▸ **ACTION ITEM**:
Only the lines from the one containing "Apply accounting dollar" to the end of the material belong in your answer. Please copy them word for word.
** Opening RECORDS block **
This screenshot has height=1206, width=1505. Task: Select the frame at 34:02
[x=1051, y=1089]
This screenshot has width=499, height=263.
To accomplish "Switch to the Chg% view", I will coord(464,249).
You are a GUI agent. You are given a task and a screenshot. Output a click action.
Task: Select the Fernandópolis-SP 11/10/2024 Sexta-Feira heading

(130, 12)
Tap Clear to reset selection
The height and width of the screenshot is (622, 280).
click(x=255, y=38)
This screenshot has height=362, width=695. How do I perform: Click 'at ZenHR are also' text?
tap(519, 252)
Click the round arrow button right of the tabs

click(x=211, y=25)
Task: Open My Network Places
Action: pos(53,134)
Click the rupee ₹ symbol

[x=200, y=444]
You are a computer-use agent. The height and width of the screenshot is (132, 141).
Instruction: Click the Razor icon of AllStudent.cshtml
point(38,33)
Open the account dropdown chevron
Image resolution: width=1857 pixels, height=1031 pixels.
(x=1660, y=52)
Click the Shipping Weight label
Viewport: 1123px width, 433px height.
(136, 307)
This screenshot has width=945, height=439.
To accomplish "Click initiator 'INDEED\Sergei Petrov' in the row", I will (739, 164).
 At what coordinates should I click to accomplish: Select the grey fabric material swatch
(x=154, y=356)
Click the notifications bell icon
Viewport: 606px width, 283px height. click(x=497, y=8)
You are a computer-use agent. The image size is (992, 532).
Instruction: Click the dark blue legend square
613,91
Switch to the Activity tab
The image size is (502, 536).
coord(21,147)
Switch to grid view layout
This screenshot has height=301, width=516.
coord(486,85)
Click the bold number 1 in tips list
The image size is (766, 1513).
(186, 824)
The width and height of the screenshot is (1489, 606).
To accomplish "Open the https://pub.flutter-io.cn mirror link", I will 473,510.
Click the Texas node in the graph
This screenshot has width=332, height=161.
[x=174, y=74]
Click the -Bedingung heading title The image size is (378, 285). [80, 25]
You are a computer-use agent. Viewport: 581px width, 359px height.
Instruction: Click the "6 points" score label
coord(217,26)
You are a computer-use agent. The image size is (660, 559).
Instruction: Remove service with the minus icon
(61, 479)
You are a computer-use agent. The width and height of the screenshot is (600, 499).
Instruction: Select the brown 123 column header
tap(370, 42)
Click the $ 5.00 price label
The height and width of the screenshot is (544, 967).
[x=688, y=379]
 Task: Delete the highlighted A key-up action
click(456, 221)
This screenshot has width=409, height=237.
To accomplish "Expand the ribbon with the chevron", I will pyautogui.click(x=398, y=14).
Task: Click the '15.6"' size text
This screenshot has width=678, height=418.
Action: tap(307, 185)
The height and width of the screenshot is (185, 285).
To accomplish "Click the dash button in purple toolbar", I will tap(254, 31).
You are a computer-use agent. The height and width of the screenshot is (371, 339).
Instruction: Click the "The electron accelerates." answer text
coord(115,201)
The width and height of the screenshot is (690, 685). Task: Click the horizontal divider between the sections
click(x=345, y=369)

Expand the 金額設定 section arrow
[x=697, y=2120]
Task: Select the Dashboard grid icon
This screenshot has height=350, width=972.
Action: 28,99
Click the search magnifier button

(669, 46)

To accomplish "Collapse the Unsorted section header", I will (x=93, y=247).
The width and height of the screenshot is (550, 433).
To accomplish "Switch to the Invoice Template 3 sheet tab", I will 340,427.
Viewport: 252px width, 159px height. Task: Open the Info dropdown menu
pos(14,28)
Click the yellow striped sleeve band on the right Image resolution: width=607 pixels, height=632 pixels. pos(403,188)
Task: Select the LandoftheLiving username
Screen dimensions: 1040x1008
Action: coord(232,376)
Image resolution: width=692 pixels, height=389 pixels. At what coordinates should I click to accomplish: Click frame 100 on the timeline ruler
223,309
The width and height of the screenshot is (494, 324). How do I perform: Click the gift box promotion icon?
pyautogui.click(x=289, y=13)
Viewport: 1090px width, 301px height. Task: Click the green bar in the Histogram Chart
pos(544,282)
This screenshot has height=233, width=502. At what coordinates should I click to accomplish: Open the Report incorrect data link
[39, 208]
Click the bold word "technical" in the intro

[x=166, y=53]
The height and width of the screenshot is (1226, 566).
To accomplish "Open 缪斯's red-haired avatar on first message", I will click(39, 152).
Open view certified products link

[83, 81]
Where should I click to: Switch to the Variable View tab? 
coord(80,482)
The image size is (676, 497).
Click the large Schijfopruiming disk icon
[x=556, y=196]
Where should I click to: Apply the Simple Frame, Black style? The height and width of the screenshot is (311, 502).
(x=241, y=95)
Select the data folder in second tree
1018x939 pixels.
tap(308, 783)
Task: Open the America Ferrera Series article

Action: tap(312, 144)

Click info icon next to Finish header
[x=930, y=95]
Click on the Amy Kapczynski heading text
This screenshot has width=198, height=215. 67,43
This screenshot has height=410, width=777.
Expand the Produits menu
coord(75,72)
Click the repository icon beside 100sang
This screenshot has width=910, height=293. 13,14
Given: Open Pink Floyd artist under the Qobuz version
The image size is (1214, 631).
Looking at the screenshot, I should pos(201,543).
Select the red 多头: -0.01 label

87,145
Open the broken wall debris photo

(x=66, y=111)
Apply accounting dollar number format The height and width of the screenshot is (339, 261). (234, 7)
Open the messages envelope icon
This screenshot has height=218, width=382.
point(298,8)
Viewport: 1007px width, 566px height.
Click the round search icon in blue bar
** Closing RECORDS block **
▸ **RESULT FOR THIS EXERCISE**:
Apply accounting dollar number format The height and width of the screenshot is (339, 261). (234, 7)
Open the messages envelope icon
This screenshot has height=218, width=382.
point(298,8)
Viewport: 1007px width, 566px height.
Click the round search icon in blue bar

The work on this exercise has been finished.